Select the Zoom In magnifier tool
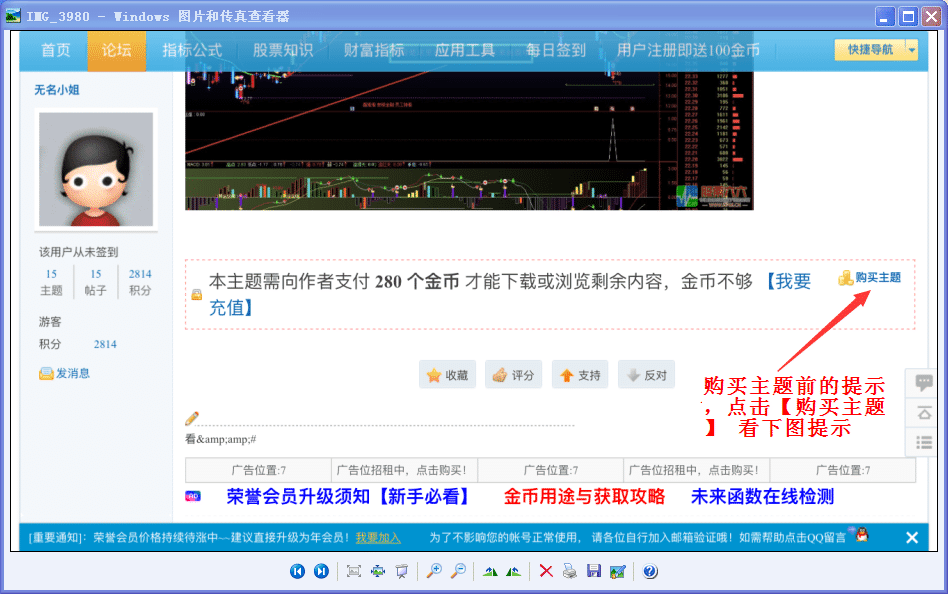Viewport: 948px width, 594px height. point(434,571)
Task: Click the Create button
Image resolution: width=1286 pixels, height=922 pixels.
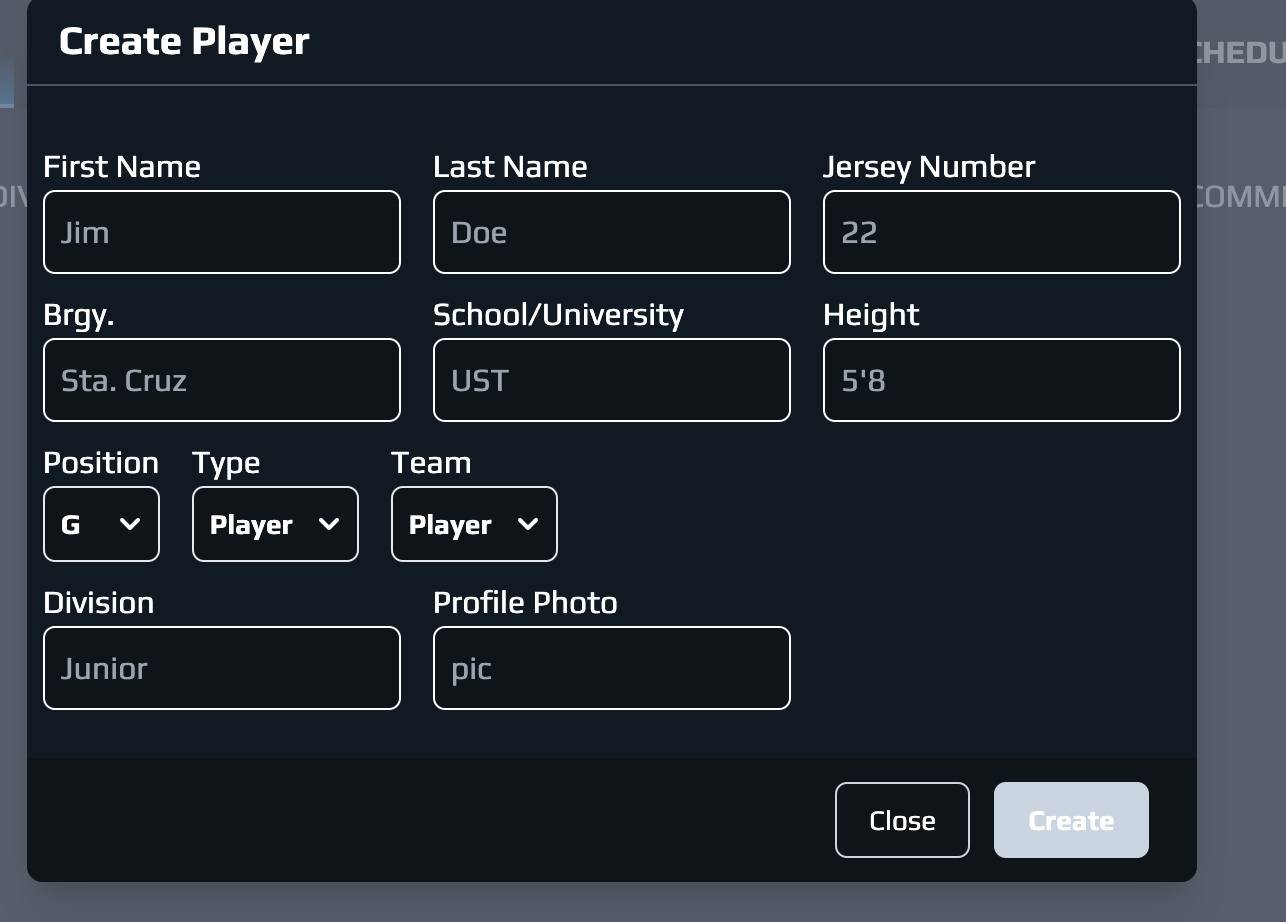Action: [1070, 820]
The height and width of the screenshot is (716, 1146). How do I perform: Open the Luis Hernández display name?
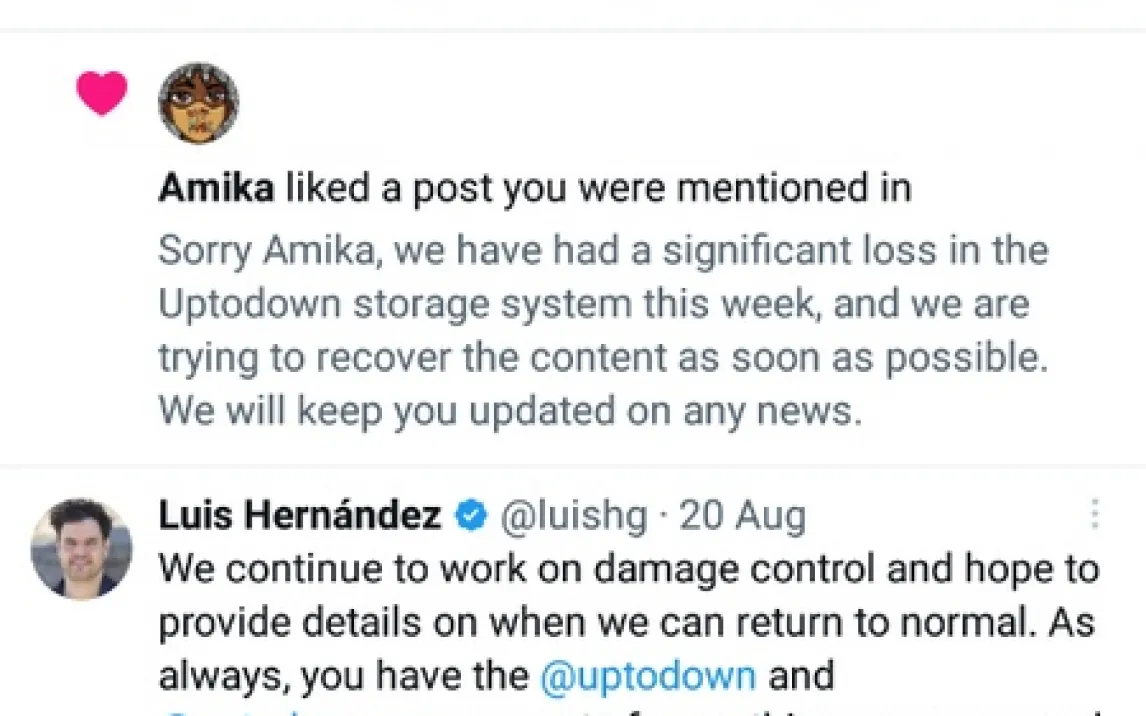(x=299, y=516)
——
What is expected.
Copy out the entries above word for word, omitting the pictures.

Exercise answer.
Select the Zoom In magnifier tool
Viewport: 948px width, 594px height. point(434,571)
Task: Click the Create button
Image resolution: width=1286 pixels, height=922 pixels.
Action: [1070, 820]
The height and width of the screenshot is (716, 1146). How do I perform: Open the Luis Hernández display name?
(x=299, y=516)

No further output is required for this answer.